Calcineurin inhibitors recruit protein kinases JAK2 and JNK, TLR signaling and the UPR to activate NF-κB-mediated inflammatory responses in kidney tubular cells

https://doi.org/10.1016/j.taap.2013.08.011Get rights and content

Highlights

  • Molecular mechanisms modulating CNI renal inflammation were investigated.

  • Kinases, immune receptors and ER stress mediate the inflammatory response to CNIs.

  • Several intracellular pathways activate NF-κB in CNIs-treated tubular cells.

  • A NF-κB-dependent cytokine profile characterizes CNIs-induced inflammation.

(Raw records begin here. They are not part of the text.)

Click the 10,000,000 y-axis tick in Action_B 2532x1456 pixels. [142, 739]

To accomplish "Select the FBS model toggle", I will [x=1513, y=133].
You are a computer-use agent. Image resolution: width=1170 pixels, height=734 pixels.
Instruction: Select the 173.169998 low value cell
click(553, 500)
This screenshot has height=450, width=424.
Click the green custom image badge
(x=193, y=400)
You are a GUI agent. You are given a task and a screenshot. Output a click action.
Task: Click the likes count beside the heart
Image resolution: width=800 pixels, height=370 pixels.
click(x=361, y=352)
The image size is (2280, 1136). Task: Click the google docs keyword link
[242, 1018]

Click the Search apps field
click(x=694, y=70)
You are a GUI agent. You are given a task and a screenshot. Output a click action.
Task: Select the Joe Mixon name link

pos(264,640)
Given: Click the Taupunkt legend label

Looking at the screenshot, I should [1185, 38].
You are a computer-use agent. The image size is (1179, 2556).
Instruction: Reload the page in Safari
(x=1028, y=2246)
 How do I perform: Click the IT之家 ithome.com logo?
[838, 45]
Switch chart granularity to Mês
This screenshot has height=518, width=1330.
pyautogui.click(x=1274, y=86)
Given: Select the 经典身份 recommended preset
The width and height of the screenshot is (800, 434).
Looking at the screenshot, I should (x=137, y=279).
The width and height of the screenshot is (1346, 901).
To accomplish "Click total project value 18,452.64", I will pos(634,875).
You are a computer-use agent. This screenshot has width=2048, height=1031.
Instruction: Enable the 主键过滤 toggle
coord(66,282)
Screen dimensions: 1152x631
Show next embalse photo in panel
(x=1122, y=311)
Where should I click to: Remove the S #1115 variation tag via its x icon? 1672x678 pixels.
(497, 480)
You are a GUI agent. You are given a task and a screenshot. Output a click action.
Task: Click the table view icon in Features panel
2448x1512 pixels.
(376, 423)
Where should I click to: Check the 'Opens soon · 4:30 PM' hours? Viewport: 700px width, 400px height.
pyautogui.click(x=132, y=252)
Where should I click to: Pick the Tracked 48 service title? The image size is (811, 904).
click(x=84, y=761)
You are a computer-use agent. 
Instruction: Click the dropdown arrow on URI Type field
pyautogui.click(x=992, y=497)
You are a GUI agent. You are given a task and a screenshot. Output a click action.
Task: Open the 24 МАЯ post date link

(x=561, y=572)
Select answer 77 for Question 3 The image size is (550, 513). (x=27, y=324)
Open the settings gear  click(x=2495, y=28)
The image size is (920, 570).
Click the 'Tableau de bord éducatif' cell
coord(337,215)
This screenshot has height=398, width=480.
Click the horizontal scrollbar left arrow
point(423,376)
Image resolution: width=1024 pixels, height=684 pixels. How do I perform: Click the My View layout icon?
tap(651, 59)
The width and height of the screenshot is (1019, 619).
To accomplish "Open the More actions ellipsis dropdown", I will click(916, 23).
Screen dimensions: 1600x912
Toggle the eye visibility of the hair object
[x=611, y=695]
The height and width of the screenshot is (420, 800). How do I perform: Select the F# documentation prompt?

  • CNI nephrotoxicity was associated to inflammatory events in mice and human.

Abstract

The calcineurin inhibitors (CNIs) cyclosporine (CsA) and tacrolimus are key drugs in current immunosuppressive regimes for solid organ transplantation. However, they are nephrotoxic and promote death and profibrotic responses in tubular cells. Moreover, renal inflammation is observed in CNI nephrotoxicity but the mechanisms are poorly understood. We have now studied molecular pathways leading to inflammation elicited by the CNIs in cultured and kidney tubular cells.

Both CsA and tacrolimus elicited a proinflammatory response in tubular cells as evidenced by a transcriptomics approach. Transcriptomics also suggested several potential pathways leading to expression of proinflammatory genes. Validation and functional studies disclosed that in tubular cells, CNIs activated protein kinases such as the JAK2/STAT3 and TAK1/JNK/AP-1 pathways, TLR4/Myd88/IRAK signaling and the Unfolded Protein Response (UPR) to promote NF-κB activation and proinflammatory gene expression. CNIs also activated an Nrf2/HO-1-dependent compensatory response and the Nrf2 activator sulforaphane inhibited JAK2 and JNK activation and inflammation. A murine model of CsA nephrotoxicity corroborated activation of the proinflammatory pathways identified in cell cultures. Human CNIs nephrotoxicity was also associated with NF-κB, STAT3 and IRE1α activation.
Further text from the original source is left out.